**What you are asked to do**
The required output is every line from the one containing "1568x711 pixels." through the last line of the listing below, copied exactly, pictures excluded.
-*-
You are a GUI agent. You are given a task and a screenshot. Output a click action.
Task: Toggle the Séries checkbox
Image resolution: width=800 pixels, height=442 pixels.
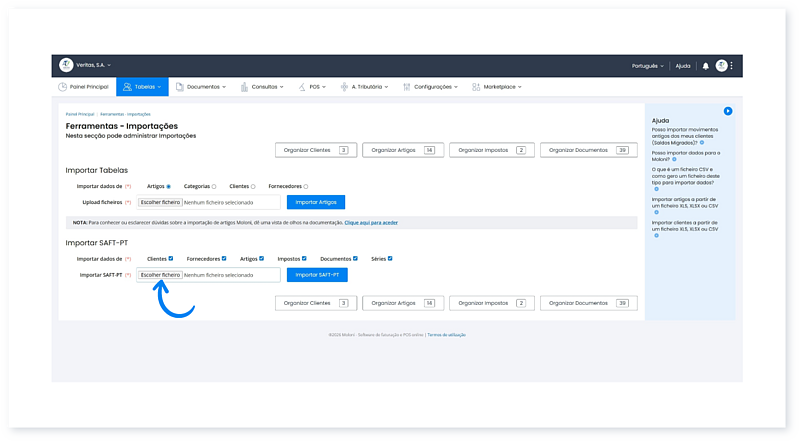(390, 258)
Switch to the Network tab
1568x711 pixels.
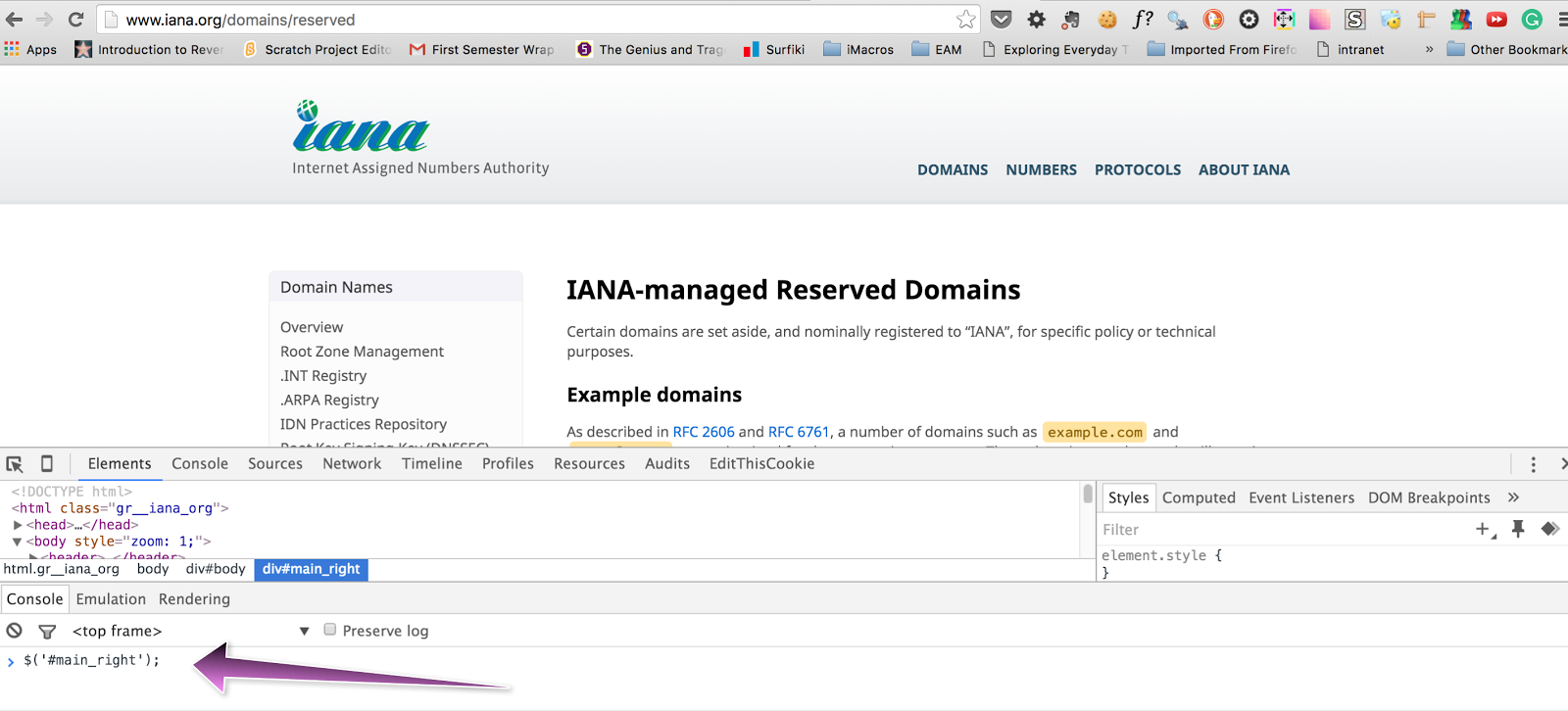[x=352, y=464]
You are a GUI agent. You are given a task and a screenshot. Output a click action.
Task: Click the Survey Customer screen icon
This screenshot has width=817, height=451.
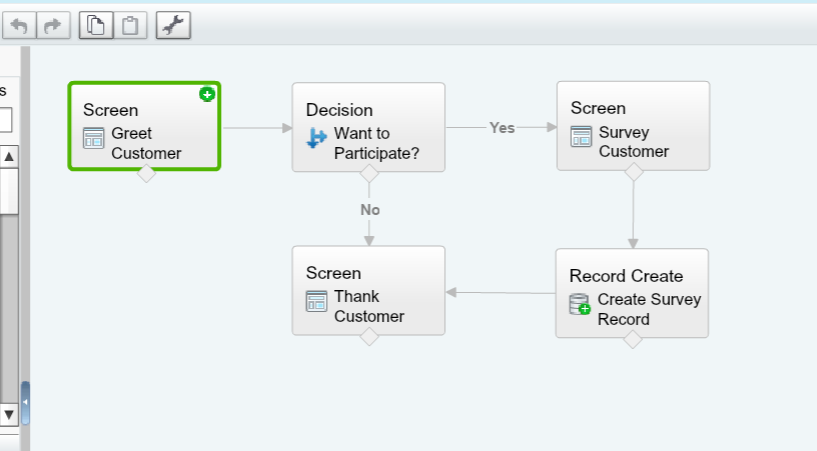tap(581, 136)
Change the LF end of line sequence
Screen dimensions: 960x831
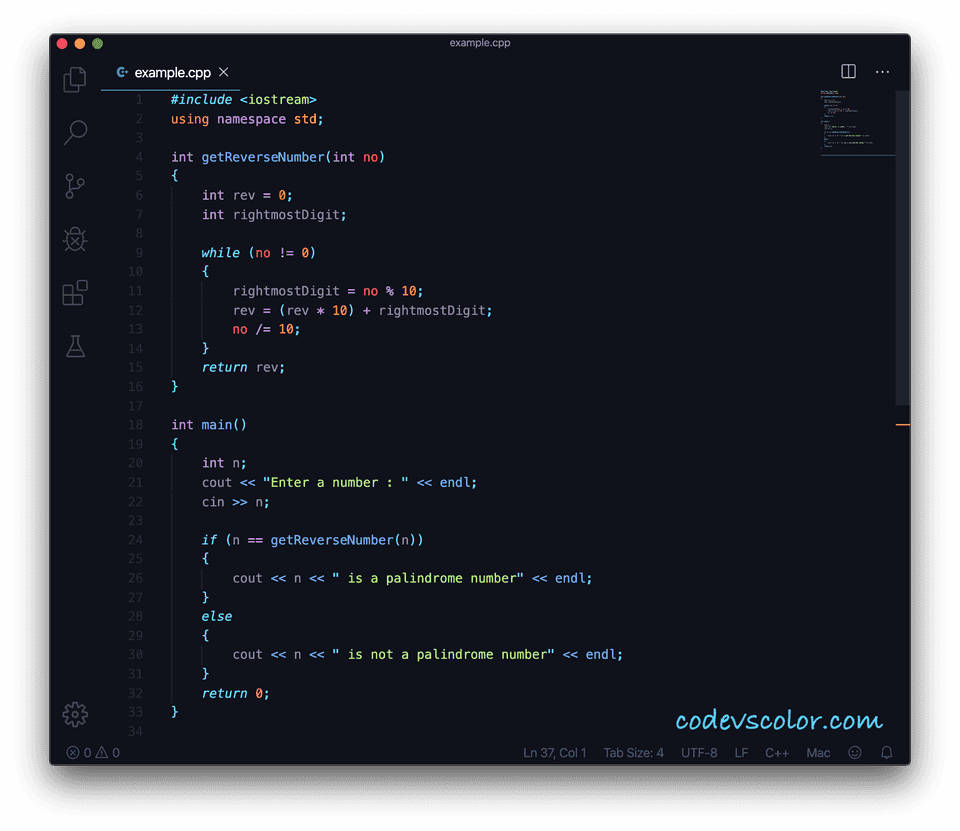click(x=741, y=753)
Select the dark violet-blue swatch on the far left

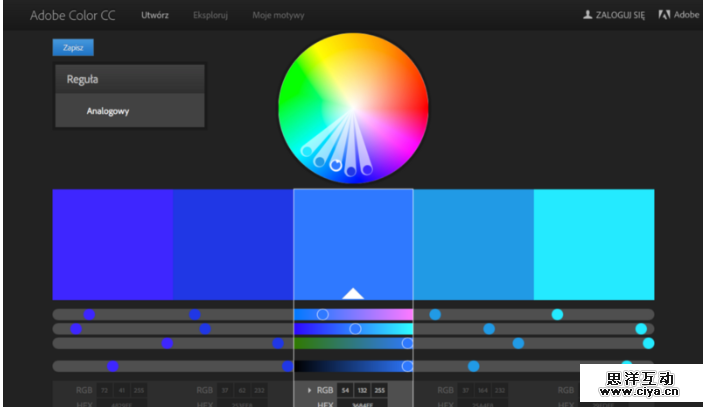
-*-
**Your response**
1568x711 pixels.
[x=352, y=464]
You are a GUI agent. You are given a task and a screenshot. Output a click action.
Task: Click the Survey Customer screen icon
This screenshot has width=817, height=451.
tap(581, 136)
Change the LF end of line sequence
Screen dimensions: 960x831
click(x=741, y=753)
Select the dark violet-blue swatch on the far left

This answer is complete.